AIM - Arrange the material from the line containing "Given: Click the" down to the end of the material as a two-column CSV with the headers "instruction" and "response". Give one row for each request, with each value in a single quoted field and line breaks replaced by spaces, and leave the pictures out.

Entries on where items appear

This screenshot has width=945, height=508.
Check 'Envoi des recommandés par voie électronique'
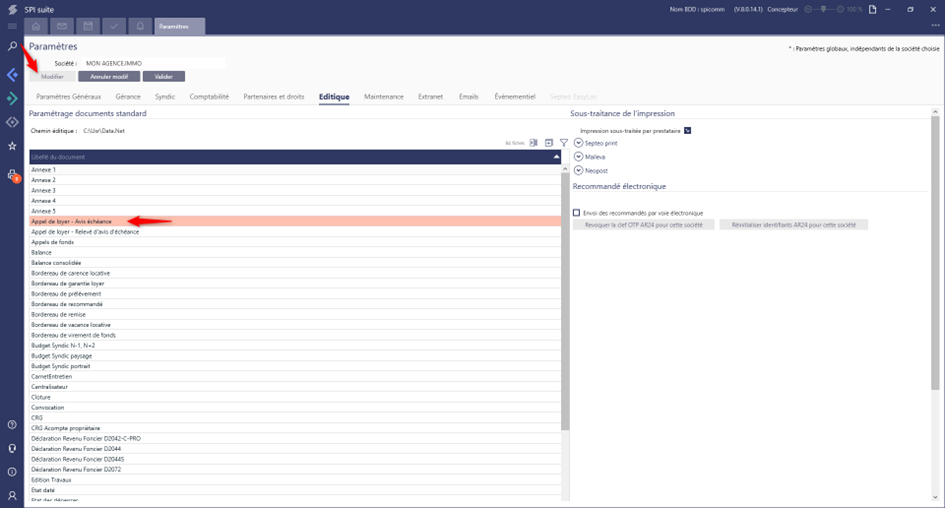point(577,212)
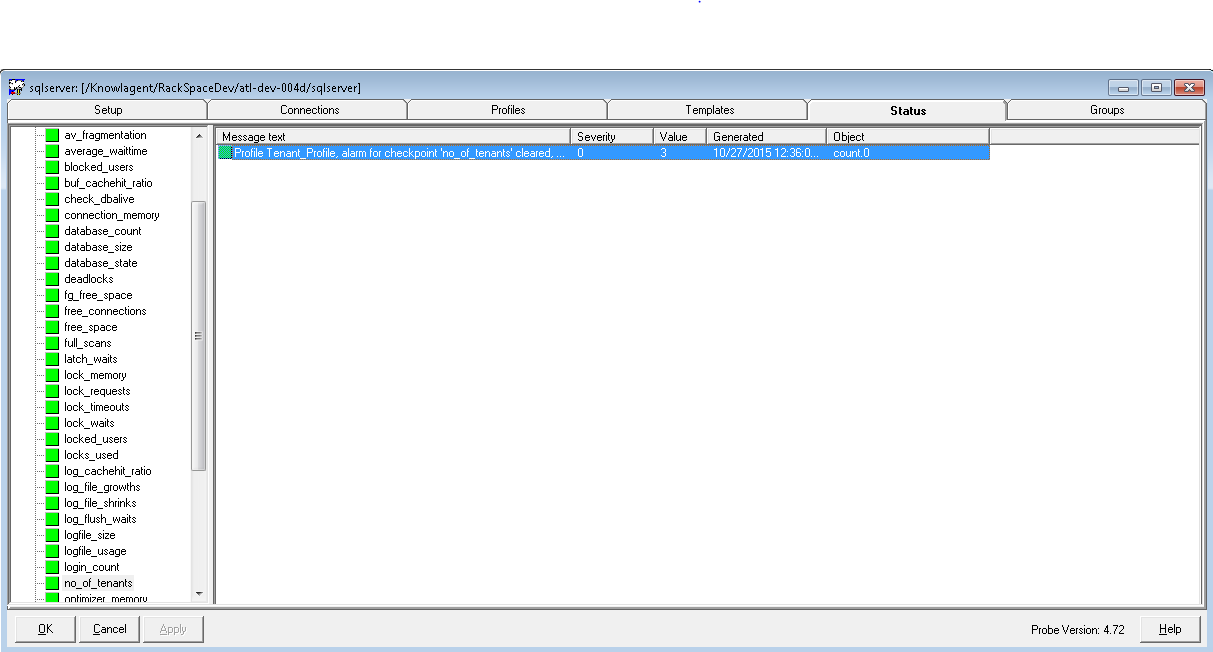Screen dimensions: 1213x652
Task: Click the green status square next to locked_users
Action: pyautogui.click(x=52, y=439)
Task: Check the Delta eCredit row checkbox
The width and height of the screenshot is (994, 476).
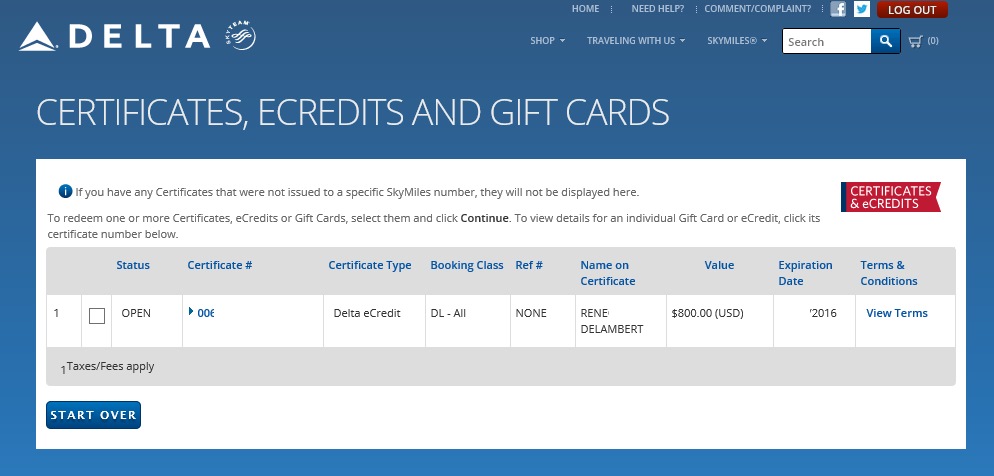Action: click(x=97, y=316)
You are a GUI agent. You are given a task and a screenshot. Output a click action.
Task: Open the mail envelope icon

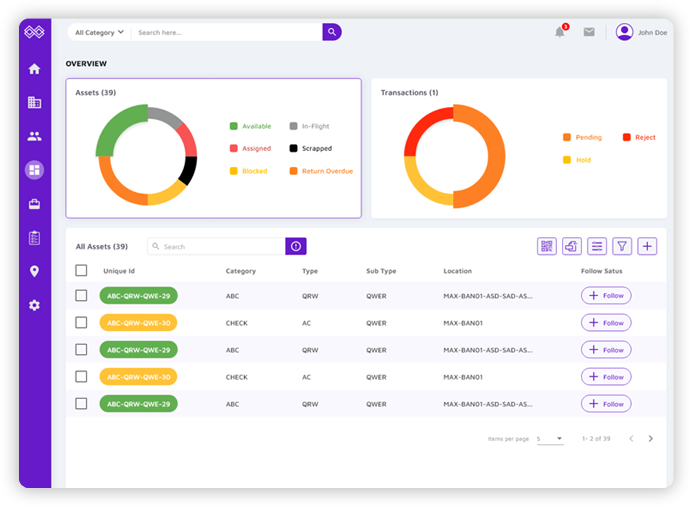589,32
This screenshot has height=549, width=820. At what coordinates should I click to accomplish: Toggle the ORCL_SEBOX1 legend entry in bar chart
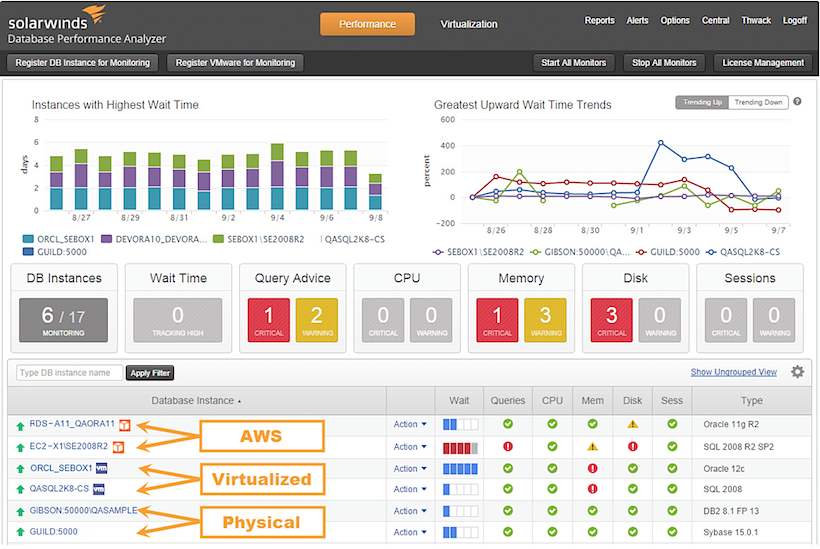point(59,239)
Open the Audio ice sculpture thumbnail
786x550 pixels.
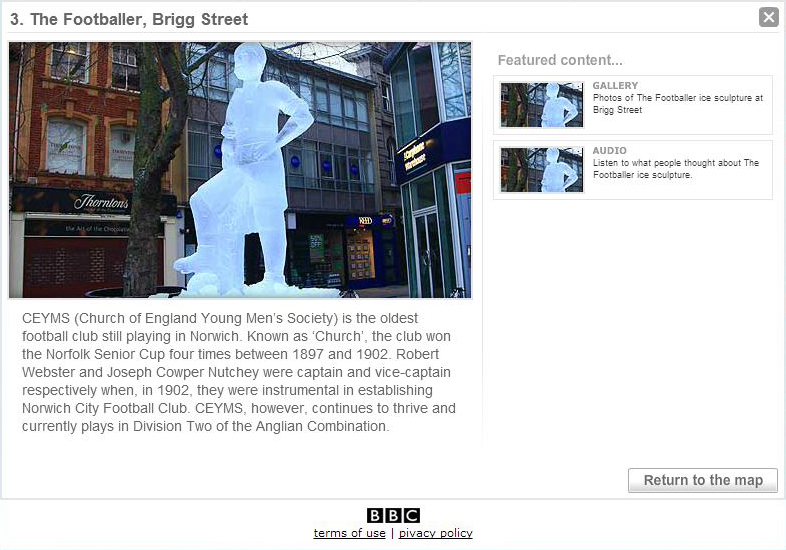click(542, 170)
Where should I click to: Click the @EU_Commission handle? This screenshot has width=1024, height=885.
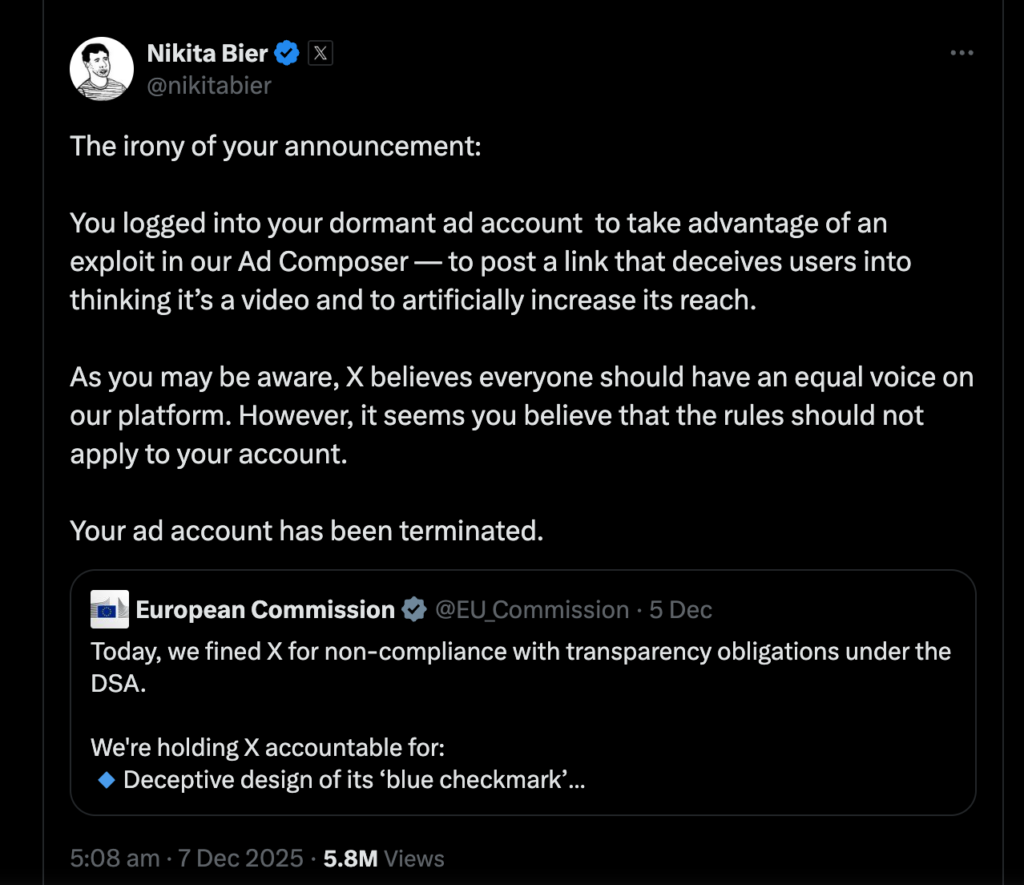pyautogui.click(x=532, y=609)
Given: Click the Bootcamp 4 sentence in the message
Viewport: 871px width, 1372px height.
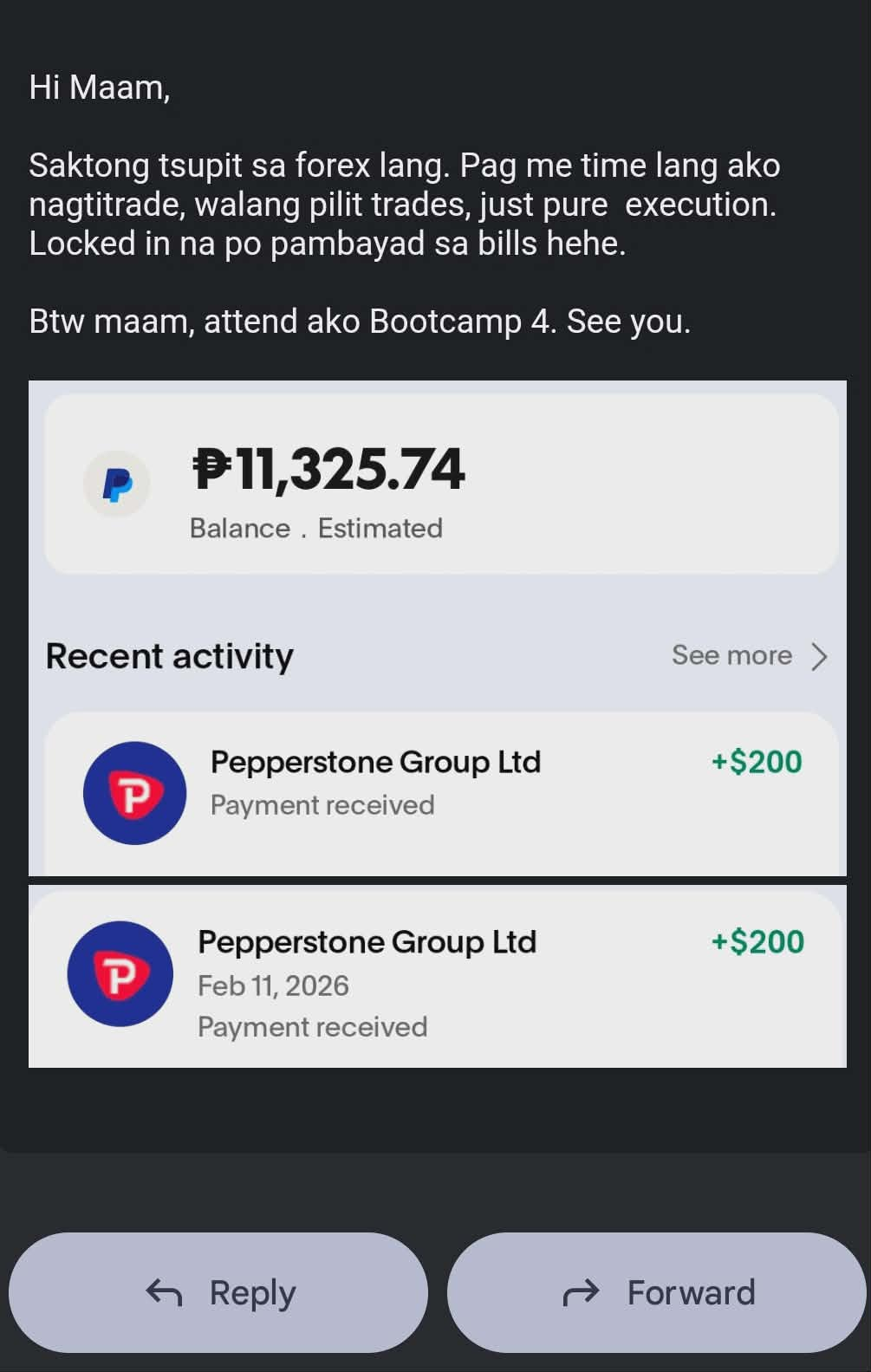Looking at the screenshot, I should coord(360,322).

SOLUTION FOR THIS TASK -
instruction,response
"Given: Click the Bootcamp 4 sentence in the message Viewport: 871px width, 1372px height.","Looking at the screenshot, I should coord(360,322)."